Endpoint conclusion:

adverse effect observed (sensitising)

Additional information:

A study was conducted to determine the skin sensitisation potential of the test substance according to OECD Guideline 429 (LLNA), in compliance with GLP.Three groups of 5 female CBA/J mice were treated at concentrations of 25, 50 and 100% w/w on three consecutive days by open application on the ears. Five control animals each were similarly treated, but with vehicle alone (acetone/olive oil, 4:1, v/v; negative control) and α-hexylcinnamaldehyde (positive control).Lymphocyte proliferation was measured using incorporation of radioactive 125I-iododeoxyuridine and 10E-05M fluorodeoxyuridine in the draining lymph nodes.
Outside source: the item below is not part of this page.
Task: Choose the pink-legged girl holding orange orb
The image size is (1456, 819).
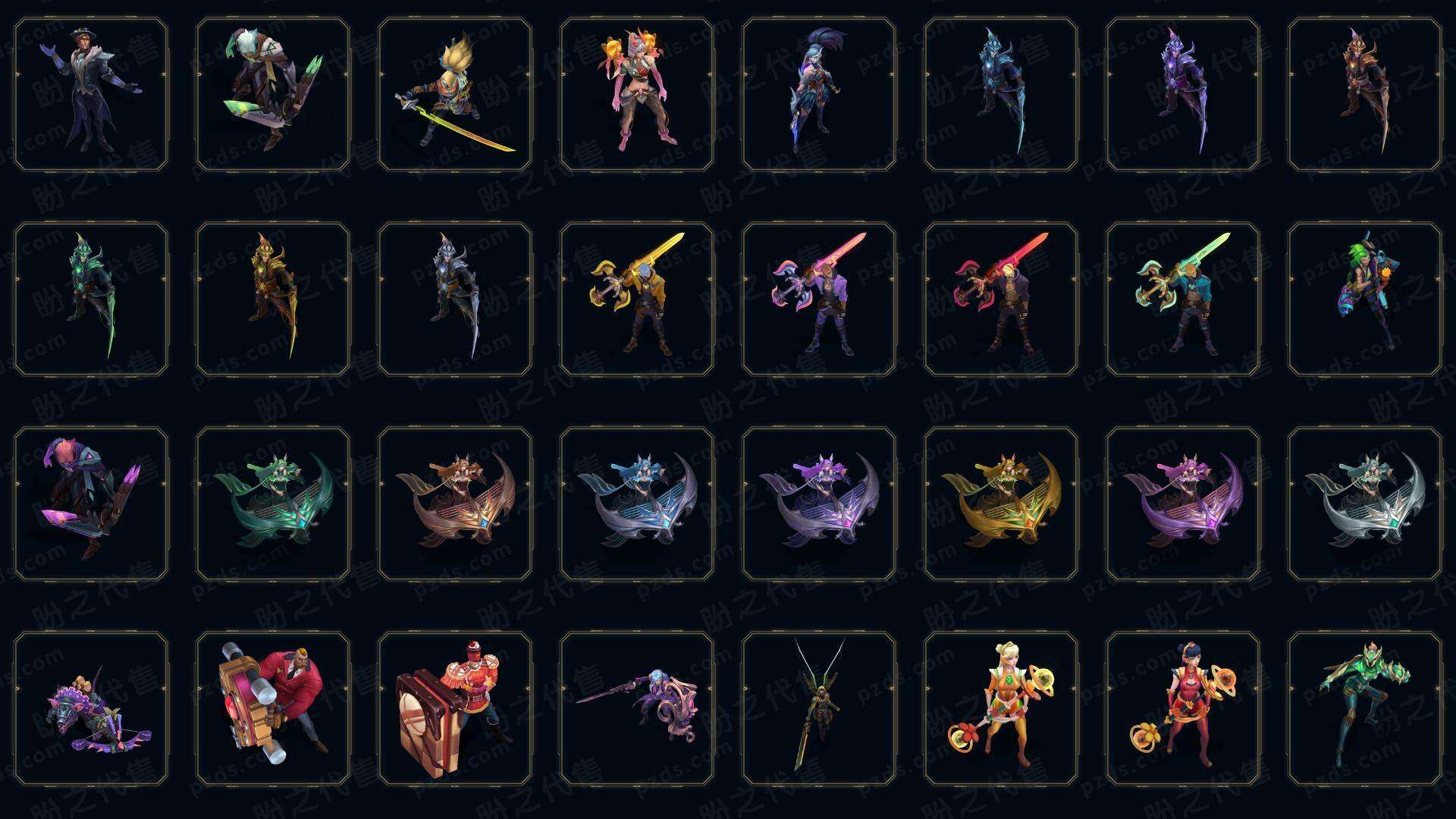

The radioactive incorporation was expressed as disintegrations per minute (DPM)/pooled treatment group and compared with DPM values from the vehicle control group and expressed as the Stimulation Index (SI). Animals were also carefully observed once daily for any clinical symptoms, either of local irritation at the application site or of systemic toxicity. The body weight was recorded as well. In comparison with the control group, a dose dependent increase of the pooled lymph node weights was recorded in all tested concentrations. The pooled lymph node weights of treated groups were determined to be 0.0371g for 25% concentration, 0.0400g for 50% concentration and 0.0574g for 100% concentration of tested substance. The lymph node weight of control group and positive control group was 0.0284g and 0.0663g, respectively. The DPM values for the three treated groups were 2228 (25%), 3899 (50%) and 4345 (100%), respectively. The SI values for the three treated groups were 2.24 (25%), 3.93 (50%) and 4.38 (100%), respectively. The calculated EC3 value was 36.25%. The values for the negative and positive controls were in the expected ranges and the experiment was considered valid. The treated animals however did not show visible clinical symptoms or local irritation or systemic toxicity. The body weights and body weight gain of experimental animals remained in the same range as controls over the study period.Under the study conditions, the test substance was considered to be sensitizing to skin (Kochan, 2016).

Respiratory sensitisation

Endpoint conclusion

Endpoint conclusion:

no study available

Justification for classification or non-classification

Based on the results of a local lymph node assay, the test substance is considered to be moderately sensitizing, with a classification of Skin Sens. 1B - H317: May cause an allergic skin reaction according to the CLP criteria (EC 1272/2008).